Джон Дуглас остановился, но не вернулся. Энн догнала его, схватила за руку и чуть ли не силой потащила назад к Джанет.
— Вернитесь, — умоляющим тоном говорила она. — Это я виновата. Я уговорила Джанет так ответить вам. Она не хотела… Прошу вас, забудьте. Вы ведь не хотели, правда, Джанет?
Джанет, не говоря ни слова, взяла Джона Дугласа под руку и пошла по дороге к дому. Энн кротко брела сзади. Она зашла в дом с заднего хода.
— Хорошо же вы меня поддержали, — ядовито сказала Джанет, когда Джон ушел.
— Джанет, у меня было такое чувство, будто у меня на глазах совершается убийство. Я не могла позволить ему уйти.
— Да я тоже рада, что так получилось. Когда я увидела, как Джон Дуглас уходит по дороге, я поняла, что из моей жизни уходит последняя радость.
— А он не спросил вас, почему вы так с ним разговаривали?

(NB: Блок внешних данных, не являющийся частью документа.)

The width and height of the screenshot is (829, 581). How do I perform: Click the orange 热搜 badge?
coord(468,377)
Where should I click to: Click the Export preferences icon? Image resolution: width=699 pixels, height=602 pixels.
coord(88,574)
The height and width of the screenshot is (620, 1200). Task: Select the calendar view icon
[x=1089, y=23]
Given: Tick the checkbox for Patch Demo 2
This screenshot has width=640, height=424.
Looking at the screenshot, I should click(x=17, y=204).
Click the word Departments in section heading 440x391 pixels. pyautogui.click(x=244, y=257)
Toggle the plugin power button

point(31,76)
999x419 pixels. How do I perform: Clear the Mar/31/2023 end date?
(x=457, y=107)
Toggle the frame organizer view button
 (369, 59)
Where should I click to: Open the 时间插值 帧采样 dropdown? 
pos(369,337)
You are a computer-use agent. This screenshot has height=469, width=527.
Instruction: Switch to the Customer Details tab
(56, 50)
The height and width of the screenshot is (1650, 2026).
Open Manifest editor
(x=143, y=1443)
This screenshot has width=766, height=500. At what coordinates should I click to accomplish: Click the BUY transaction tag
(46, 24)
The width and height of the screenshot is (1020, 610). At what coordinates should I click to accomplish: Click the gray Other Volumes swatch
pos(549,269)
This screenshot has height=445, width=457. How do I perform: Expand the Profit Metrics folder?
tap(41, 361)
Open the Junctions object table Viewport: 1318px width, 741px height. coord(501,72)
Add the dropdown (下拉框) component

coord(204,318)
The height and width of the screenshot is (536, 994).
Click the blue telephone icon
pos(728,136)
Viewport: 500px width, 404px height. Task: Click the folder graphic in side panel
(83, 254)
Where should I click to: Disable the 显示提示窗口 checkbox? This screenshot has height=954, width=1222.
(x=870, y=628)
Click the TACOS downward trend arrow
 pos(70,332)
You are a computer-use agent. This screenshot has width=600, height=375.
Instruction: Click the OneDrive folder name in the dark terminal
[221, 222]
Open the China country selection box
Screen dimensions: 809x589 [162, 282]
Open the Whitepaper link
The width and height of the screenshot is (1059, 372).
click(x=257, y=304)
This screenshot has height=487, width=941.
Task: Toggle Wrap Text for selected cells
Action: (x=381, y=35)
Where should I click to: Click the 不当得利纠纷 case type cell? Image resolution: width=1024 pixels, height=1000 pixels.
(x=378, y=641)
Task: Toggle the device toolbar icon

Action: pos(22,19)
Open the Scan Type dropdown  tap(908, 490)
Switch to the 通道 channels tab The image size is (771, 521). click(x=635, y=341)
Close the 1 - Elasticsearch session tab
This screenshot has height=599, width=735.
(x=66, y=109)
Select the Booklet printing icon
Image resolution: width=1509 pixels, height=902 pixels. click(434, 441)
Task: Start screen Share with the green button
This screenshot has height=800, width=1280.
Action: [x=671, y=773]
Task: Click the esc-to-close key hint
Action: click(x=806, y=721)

— Нет, он об этом и словом не обмолвился, — безнадежным тоном ответила Джанет.
Глава тридцатая
ДЖОН ДУГЛАС НАКОНЕЦ ОБЪЯСНЯЕТСЯ
Энн надеялась, что после того памятного вечера в отношениях Джанет и Джона что-то изменится. Но все оставалось по-прежнему. Джон так же приходил к ним в гости, приглашал Джанет гулять и провожал ее домой после молитвенных собраний — как делал уже двадцать лет и, видимо, собирался делать еще двадцать. Лето шло к концу. Энн учила детей в школе, писала письма и немного занималась. Жизнь стала ей казаться чересчур монотонной, но тут случился весьма забавный инцидент.
Энн не видела долговязого белобрысого Сэмюэля с того самого вечера, как он предлагал ей мятные лепешки. Иногда, правда, они случайно встречались на улице. Но вот в теплый августовский вечер он вдруг заявился к ним и с серьезным видом уселся на скамье у крыльца. На нем была обычная рабочая одежда, состоявшая из залатанных штанов, синей рубахи с прорехами на локтях и Драной соломенной шляпы. Он молча глядел на девушку и жевал соломинку. Энн со вздохом отложила книгу и взялась за вышивание. Разговаривать с Сэмом ей было совершенно не о чем.
И вдруг после долгого молчания он заговорил сам:
— Я отсюда уезжаю.
— Да? — вежливо отозвалась Энн.
— Угу.
— И куда вы собрались?
— Хочу арендовать ферму. Уже присмотрел одну в Миллерсвилле. Но мне понадобится хозяйка.
— Это верно, — подтвердила Энн.
— Вот так.
Наступила еще одна долгая пауза. Наконец Сэм вынул соломинку изо рта.
— А вы за меня не пойдете?
— Что-о-о? — Энн не поверила своим ушам.
— Вы за меня не пойдете?
— То есть как — замуж? — еле выговорила она.
— Угу.
— Да я с вами почти незнакома! — негодующе воскликнула Энн.
— Познакомитесь, когда поженимся, — буркнул Сэм.
Энн призвала на помощь все, что осталось от ее чувства собственного достоинства.
— Об этом не может быть и речи, — высокомерно ответствовала она.